Indian boxing has hitherto primarily been only about men and one woman, MC Mary Kom. But in 2014, women’s boxing has truly come to the fore.
It began with Sarita Devi winning a hard-fought silver medal (57-60kg), and the young Pinki Jangra (just 24 years old) winning the bronze (48-51kg) at the Glasgow Commonwealth Games (23 July to 3 August 2014). Remember, Pinki had beaten none other than five-time world champion and London Olympics bronze medalist Mary Kom for a place in the Indian team that traveled to Glasgow.
Boxer Mary Kom celebrates with the Indian tricolor after winning the gold medal in the flyweight (48-51kg) category at the Asian Games in Incheon.
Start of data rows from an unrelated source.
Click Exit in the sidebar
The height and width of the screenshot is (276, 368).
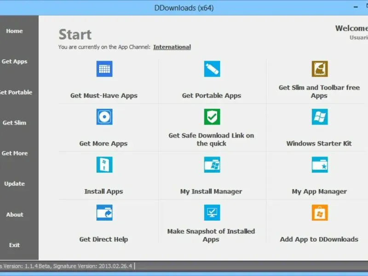[14, 245]
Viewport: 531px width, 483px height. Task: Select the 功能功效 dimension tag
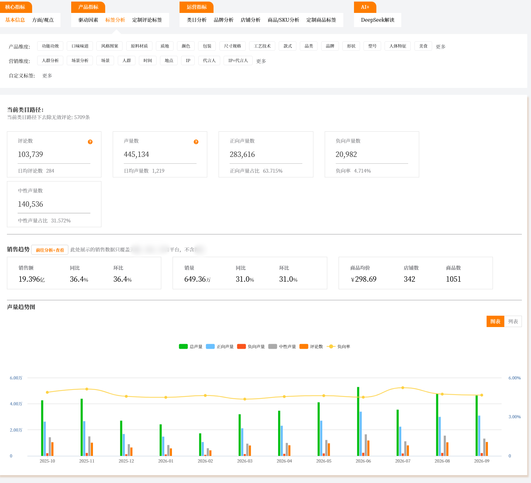point(50,46)
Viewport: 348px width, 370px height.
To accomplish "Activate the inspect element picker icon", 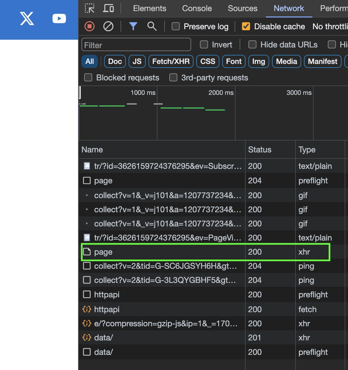I will point(90,8).
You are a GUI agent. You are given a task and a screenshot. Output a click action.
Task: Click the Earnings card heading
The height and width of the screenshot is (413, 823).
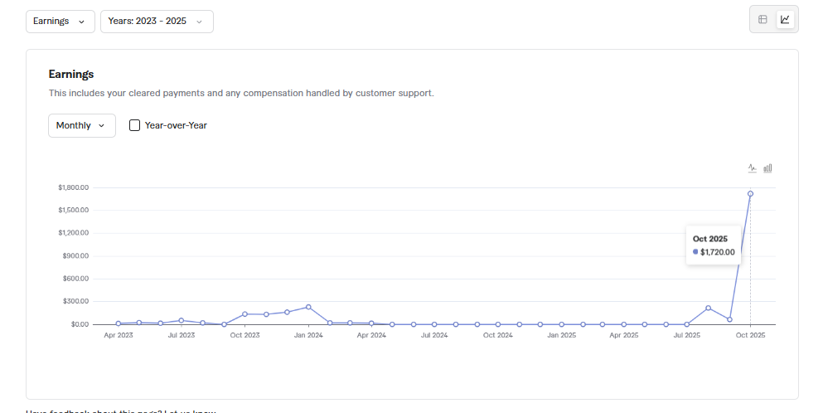(x=71, y=74)
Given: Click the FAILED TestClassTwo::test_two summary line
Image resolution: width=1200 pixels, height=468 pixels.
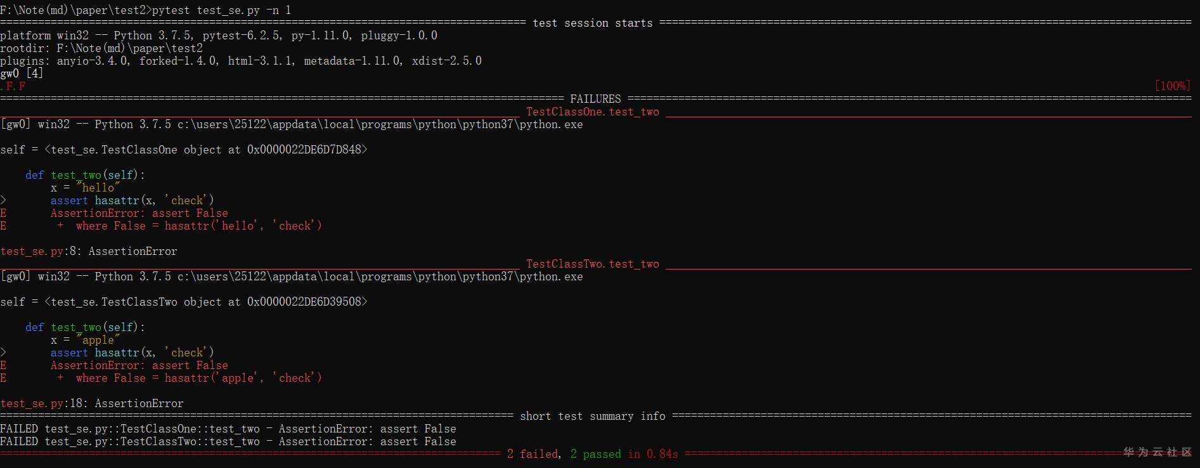Looking at the screenshot, I should click(x=228, y=441).
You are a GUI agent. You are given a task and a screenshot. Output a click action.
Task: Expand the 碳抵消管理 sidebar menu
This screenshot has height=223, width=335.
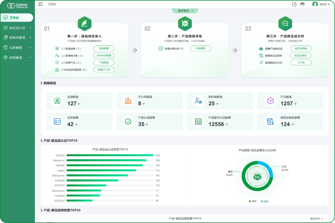17,38
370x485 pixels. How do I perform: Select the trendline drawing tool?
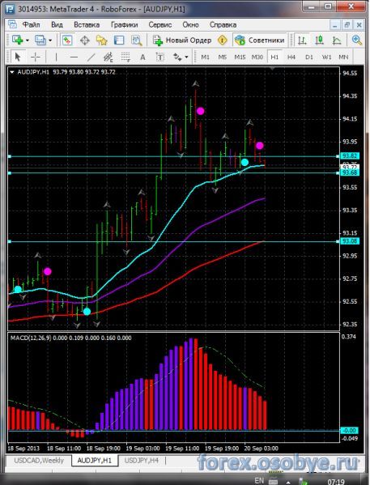pyautogui.click(x=91, y=57)
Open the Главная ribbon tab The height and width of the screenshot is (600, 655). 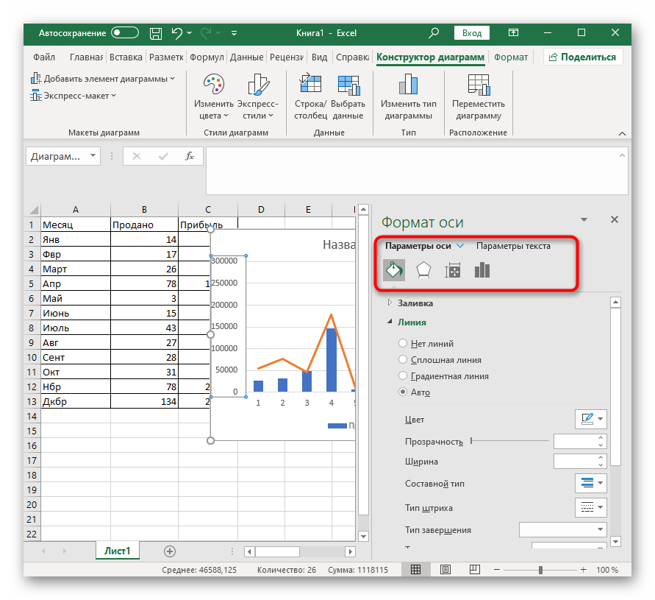pos(86,57)
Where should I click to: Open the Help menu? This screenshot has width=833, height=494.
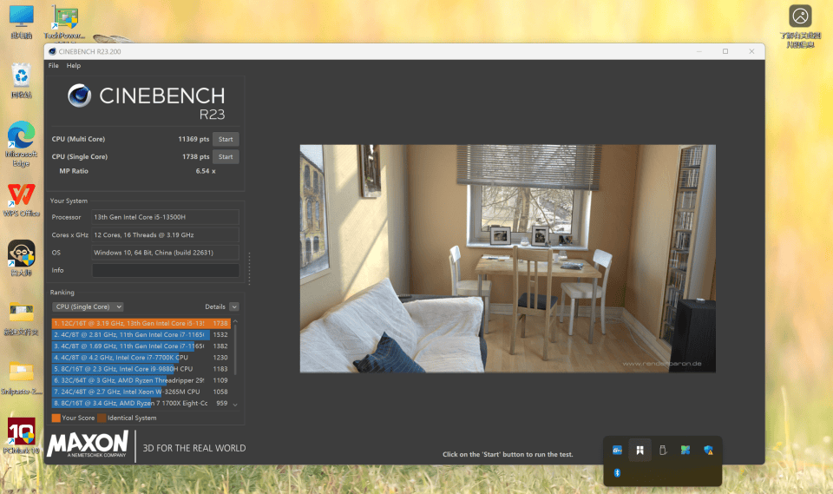pyautogui.click(x=74, y=65)
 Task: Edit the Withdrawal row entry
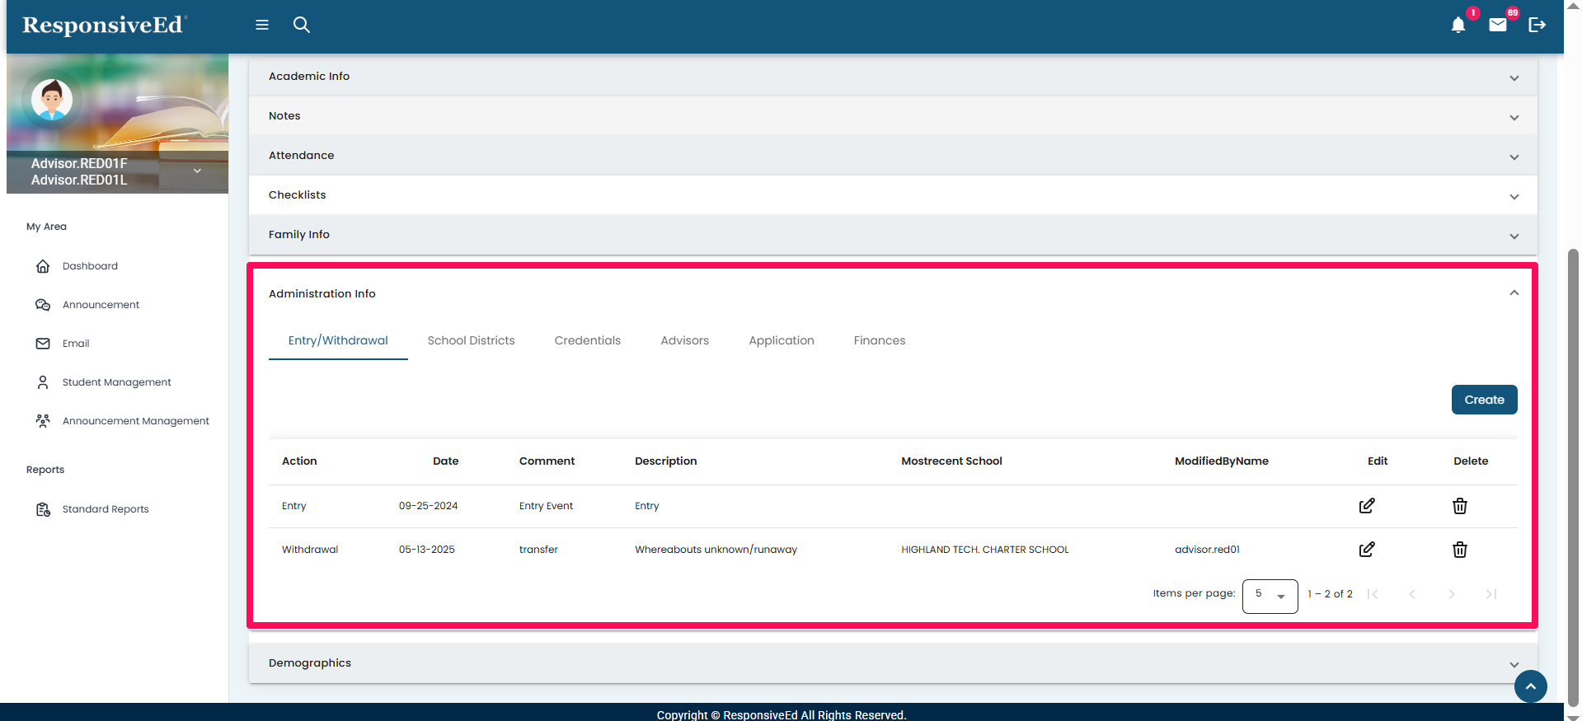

Pic/PTI.
Soon however, ‘Magnificent Mary’ returned the favour to Pinki as she confirmed her own spot in the 13-member Indian boxing contingent for the Asian Games (Sept 19-Oct 4) in the South Korean city of Incheon. The 31-year-old, mother of two went on to strike gold (48-51kg) in Incheon, almost in salutation of a fine career that was translated into celluloid around the same time and went on to gross millions at the box office, thanks to Priyanka Chopra’s apt portrayal of the Manipuri’s sacrifices on the personal and professional front.
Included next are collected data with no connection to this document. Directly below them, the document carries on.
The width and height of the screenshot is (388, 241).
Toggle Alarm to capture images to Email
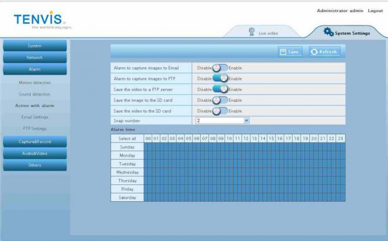tap(220, 68)
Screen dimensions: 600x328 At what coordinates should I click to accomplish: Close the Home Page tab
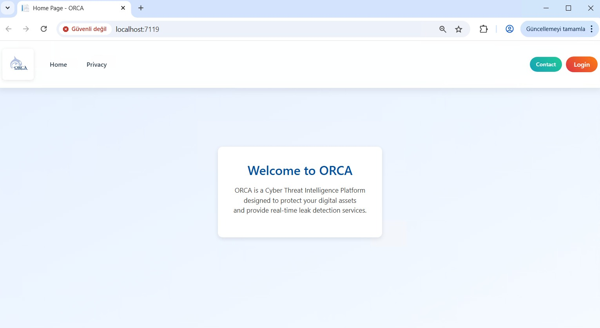click(123, 8)
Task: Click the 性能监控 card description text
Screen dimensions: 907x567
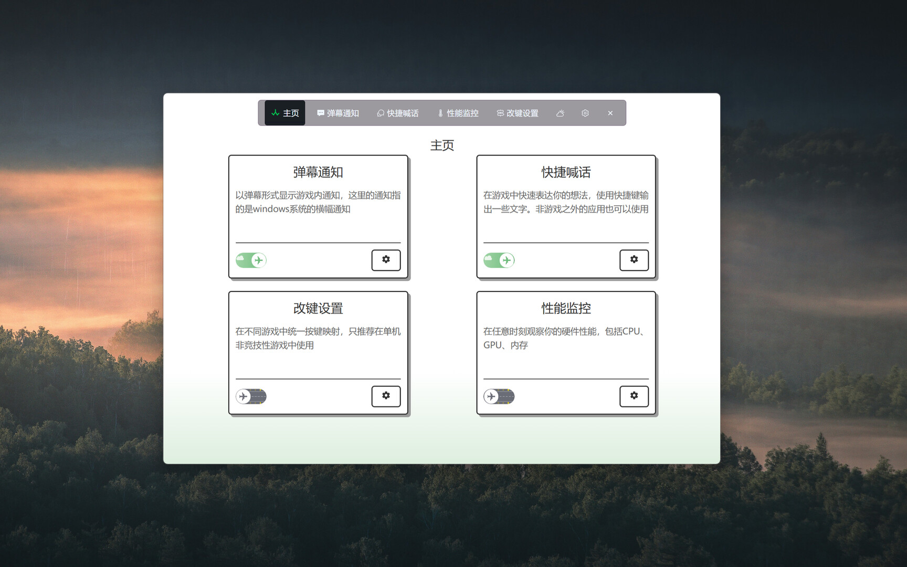Action: [565, 338]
Mary’s gold was followed by bronze medals from Pooja Rani (69-75kg) and Laishram Sarita Devi (57-60kg). The latter led to India’s and probably one of the world’s biggest (women’s) boxing controversies when the Manipuri refused to accept her bronze medal atop the podium citing improper judging.
Sarita claimed that she had convincingly beaten her semi-final opponent Park Ji-Na of South Korea, but was denied entry into the gold medal round as the judges favoured the host nation’s boxer over her.
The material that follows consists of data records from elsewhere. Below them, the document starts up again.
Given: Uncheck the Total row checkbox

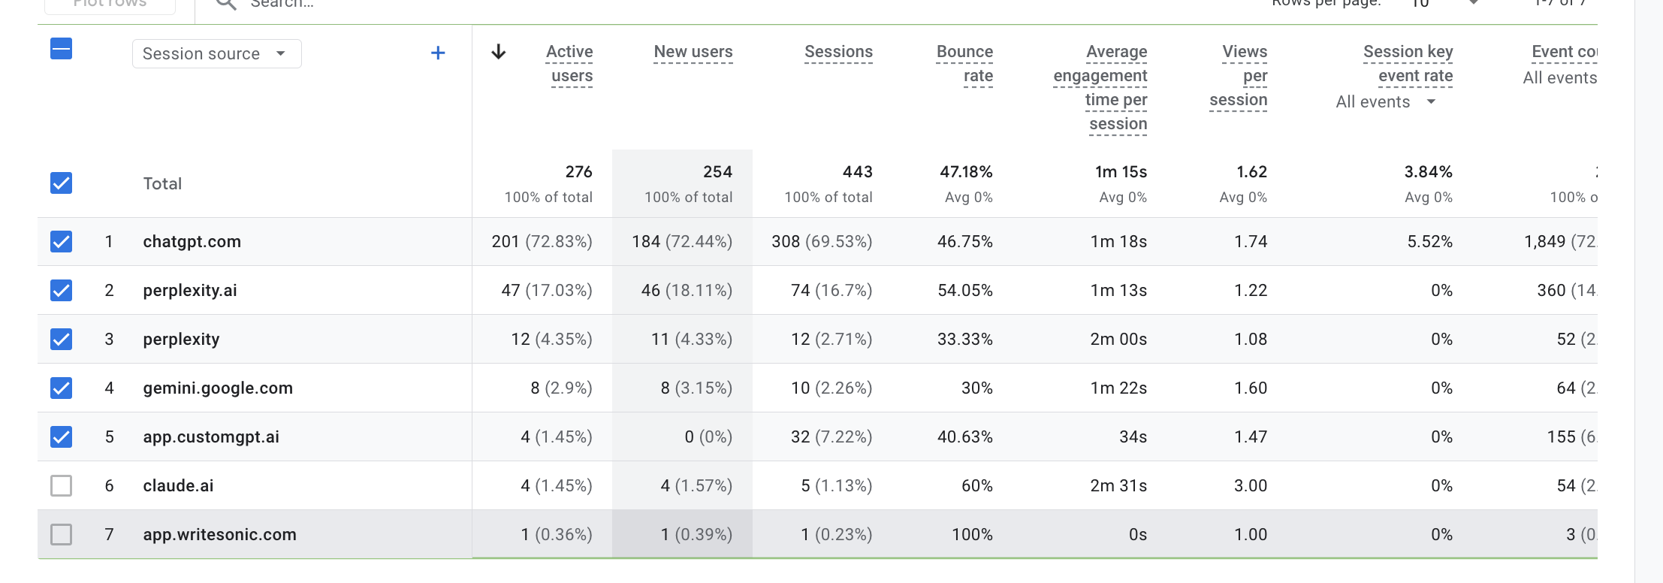Looking at the screenshot, I should (62, 183).
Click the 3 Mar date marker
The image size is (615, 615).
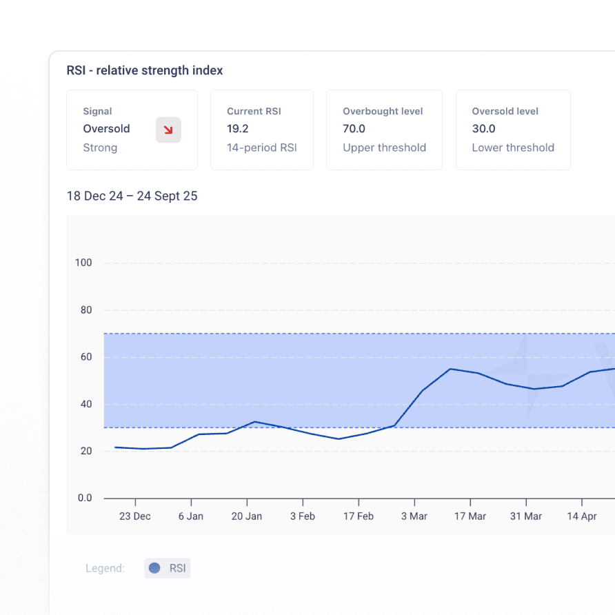pyautogui.click(x=414, y=516)
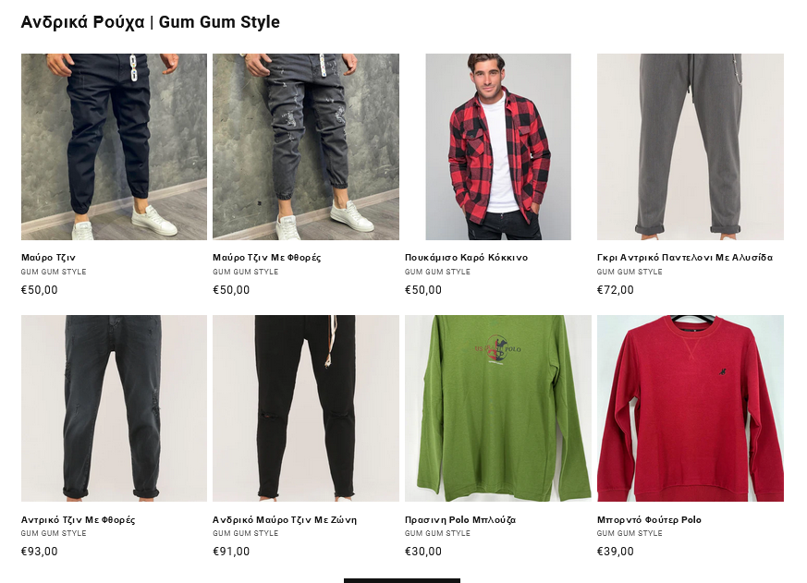Open the Μαύρο Τζιν Με Φθορές product photo
Screen dimensions: 807x583
306,147
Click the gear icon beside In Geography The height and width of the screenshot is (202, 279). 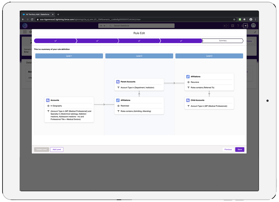[x=48, y=106]
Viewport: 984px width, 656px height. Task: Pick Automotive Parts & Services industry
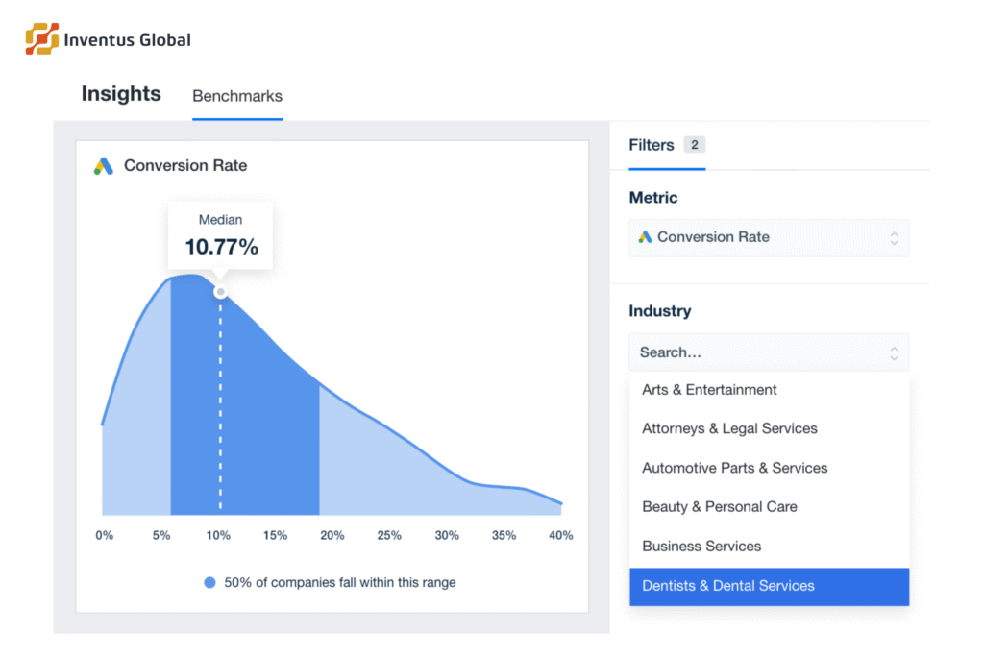(734, 468)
Video footage of the match did indicate that the 29-year-old Indian was right, but her confidence of standing up to the all-powerful international boxing association (AIBA) only went on to show that India’s women boxers have realised their international worth.
Finally, it was double the joy for Indian women at the 8th AIBA Women’s World Boxing Championships (13-24 November) in Jeju, South Korea with Sarjubala Devi (just 21) and Saweety both bagging silver medals in the (48kg) and (81kg) respectively as India improved on its performance (of just one bronze) in the previous edition of the prestigious tournament. India’s young generation of female boxers have not let success get to their head. Their ambition remains crystal clear — to emulate their didi (elder sister) Mary Kom and win an Olympic medal for the country.
With Mary Kom targeting the 2016 Rio Olympics with a similar intention, it could only mean more glory for Indian boxing from the fairer sex.